I begin to argue, but he holds his hand up, stopping me before I even begin.
“No, let me just get this out. Now, I’m not gonna lie, you’ve come to mean something to me, darlin’, and as much as I want this, I’m not prepared to go there with you. You have your own shit to deal with. Chad and getting your life back on track. This thing between us now isn’t the right time. We need to focus on the other issues and keep our heads clear.”
I let out a breath I didn’t know I was holding.
I know he’s right. Now isn’t the time to be caught up in a relationship with Beau, regardless of how we both feel. It’s stupid to think I could handle anything right now, not with an unknown future that could come back to bite me at any time.
“You’re right, Beau. I agree,” I finally say, hating this for what it is.
“You do?” I don’t miss the change in his tone. I’m just not sure how to read it.
“Yeah. I think things are still fresh. It’s clouding our judgment. We should take a step back, focus on what’s important.”
We’re both old enough and wise enough to know this thing between us could end badly, with my past and his tastes. We shouldn’t mess anything up by forcing it.
“Well, shit. I wasn’t expecting you to agree.”
I laugh a little at his confession.

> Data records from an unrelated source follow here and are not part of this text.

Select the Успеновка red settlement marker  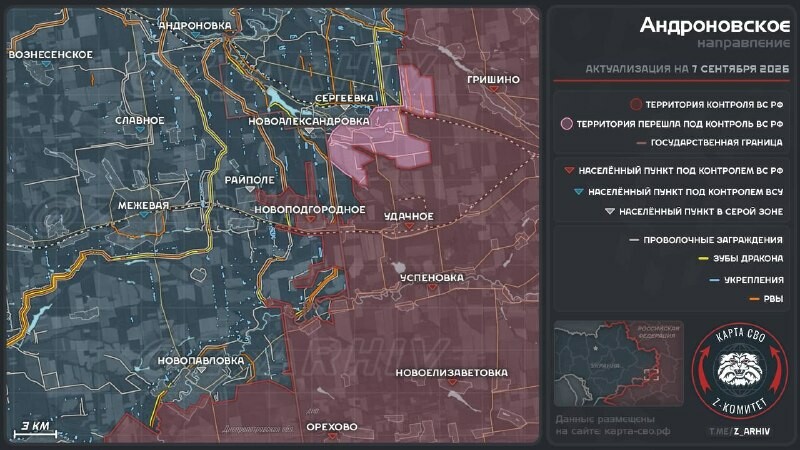[x=432, y=287]
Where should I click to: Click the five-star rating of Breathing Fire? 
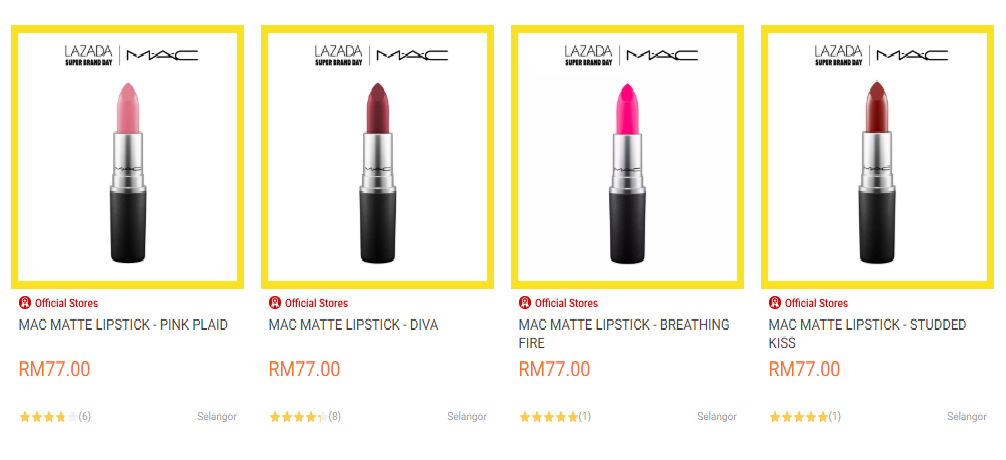(x=549, y=417)
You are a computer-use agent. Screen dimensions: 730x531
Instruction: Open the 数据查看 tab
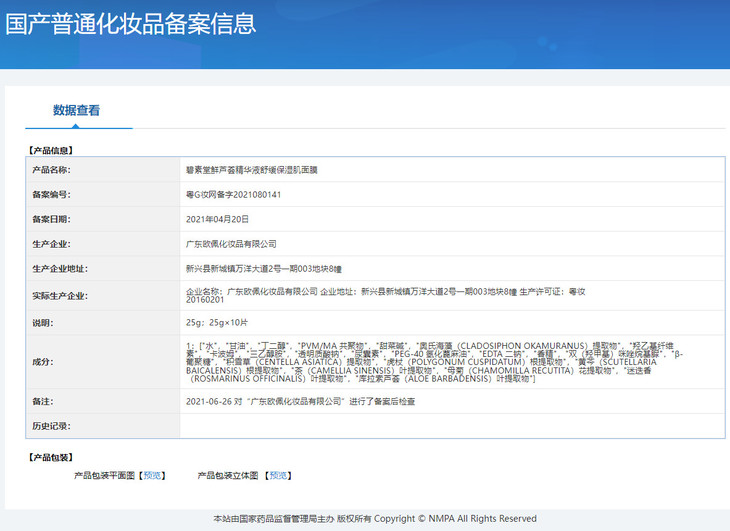(76, 111)
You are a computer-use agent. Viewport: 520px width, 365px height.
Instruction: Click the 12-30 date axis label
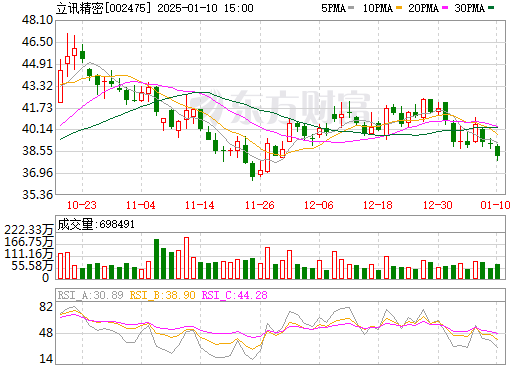pos(438,205)
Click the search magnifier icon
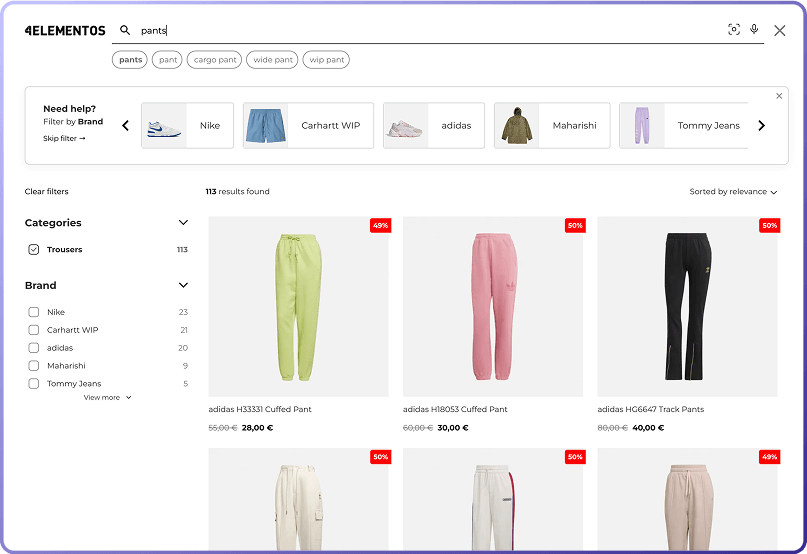807x554 pixels. pos(125,31)
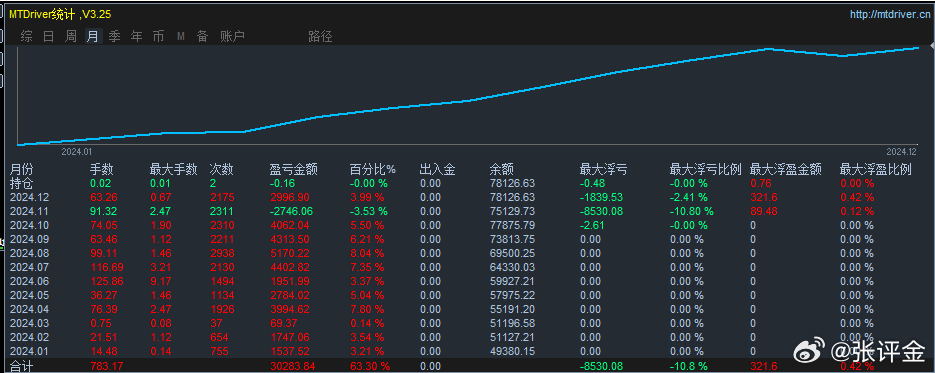This screenshot has height=373, width=935.
Task: Open the http://mtdriver.cn link
Action: [890, 14]
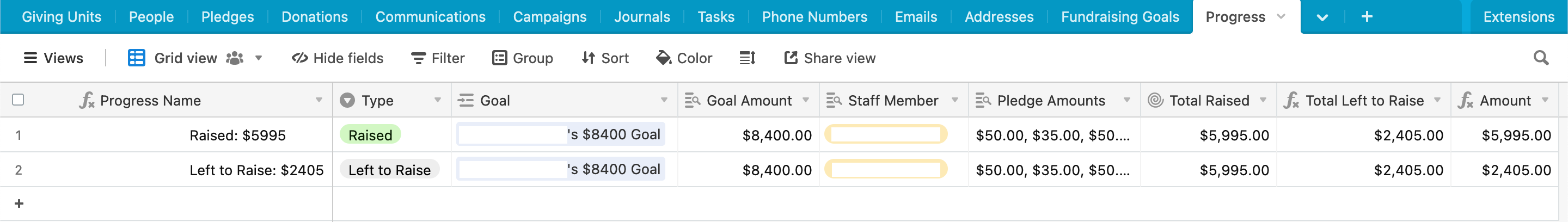Click the row height icon

tap(747, 58)
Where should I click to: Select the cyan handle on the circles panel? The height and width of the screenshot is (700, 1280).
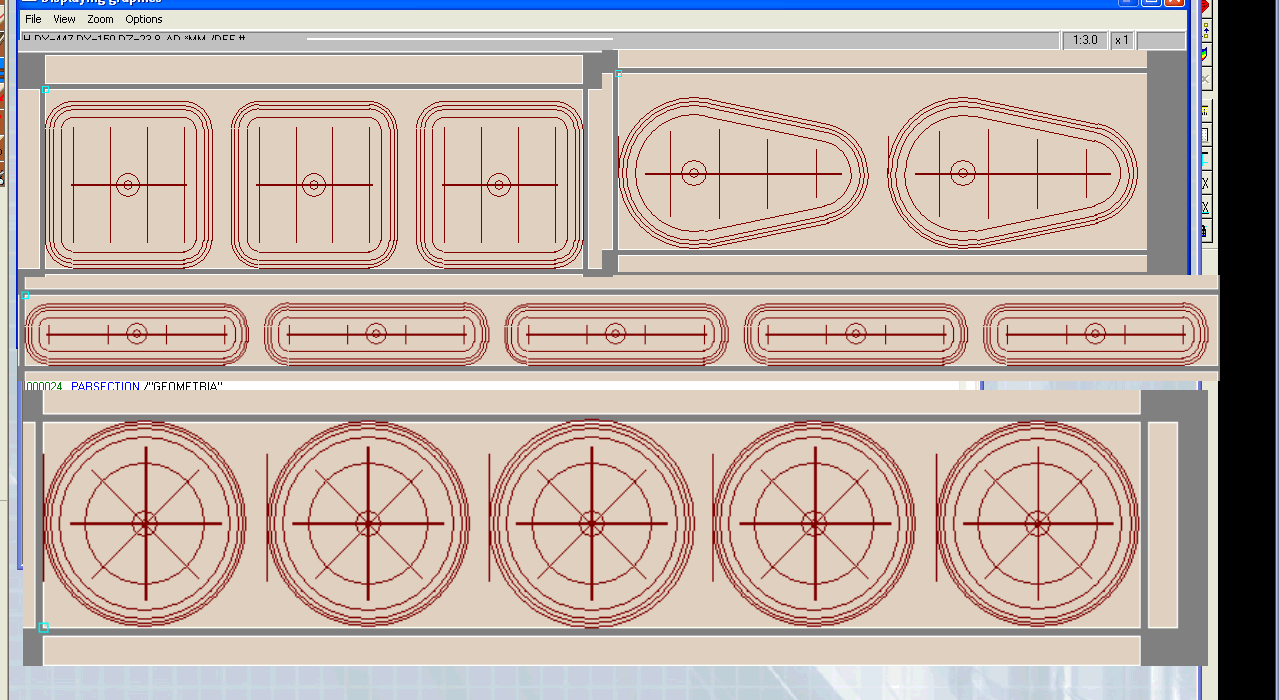tap(43, 628)
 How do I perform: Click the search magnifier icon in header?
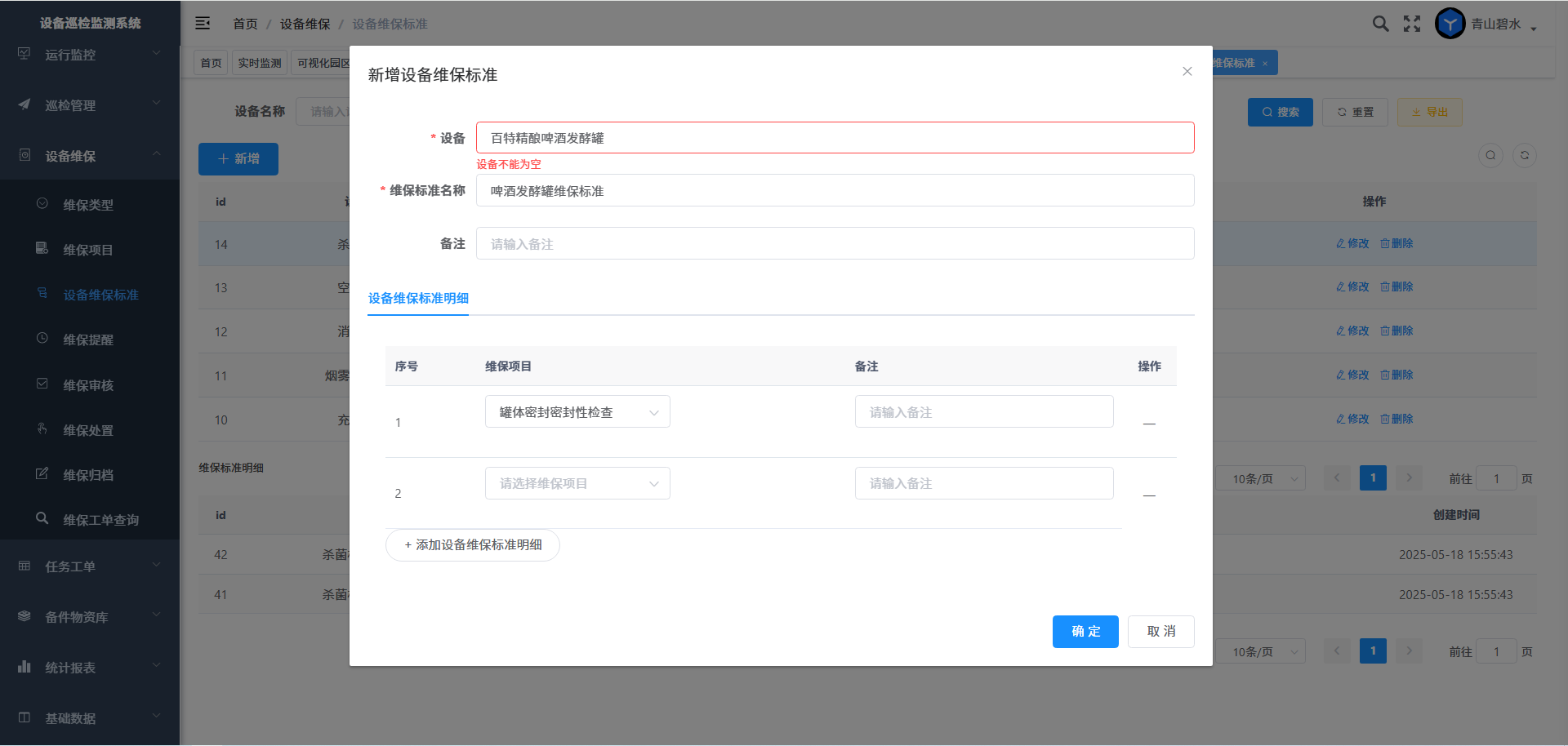1380,24
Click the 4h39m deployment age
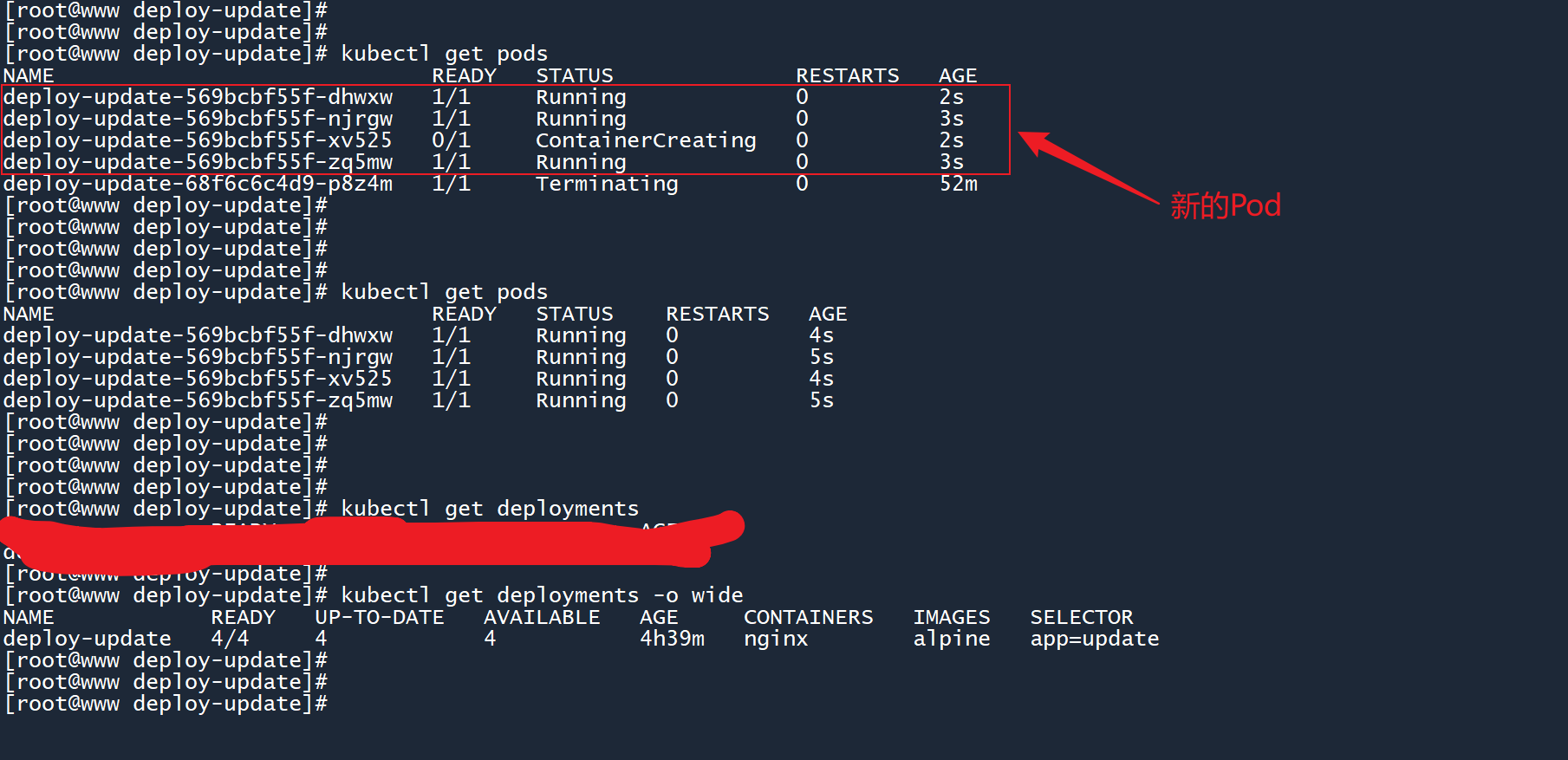The height and width of the screenshot is (760, 1568). 672,639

Maybe an hour ago I would have argued for more, but sitting here now, I can see it. “Well, I don’t always like to push you,” I joke, hoping to break some of the bad tension still hanging around us.
“Could have fooled me.” He chuckles, the tension lifting a little.
“So we’re good. Tonight didn’t happen. We’ll just move forward and forget it.” Again.
“I think it’s for the best, darlin’.”
“Okay.” I force a smile and hope he doesn’t see through it. I honestly don’t think it’s possible to forget what happened tonight.
“Okay. Night.” He returns my smile then reaches for the door, preparing to leave. “Oh, and Mackenzie?”
“Yeah?”
“I’ll be needing my shirt back,” he adds before pulling the door closed and leaving me red-faced.
“Well, it’s this or the scandalous nightgown. You choose,” I yell back, not sure if he heard me. His laugh travels through the door, but it does nothing to bring us back to where we were before.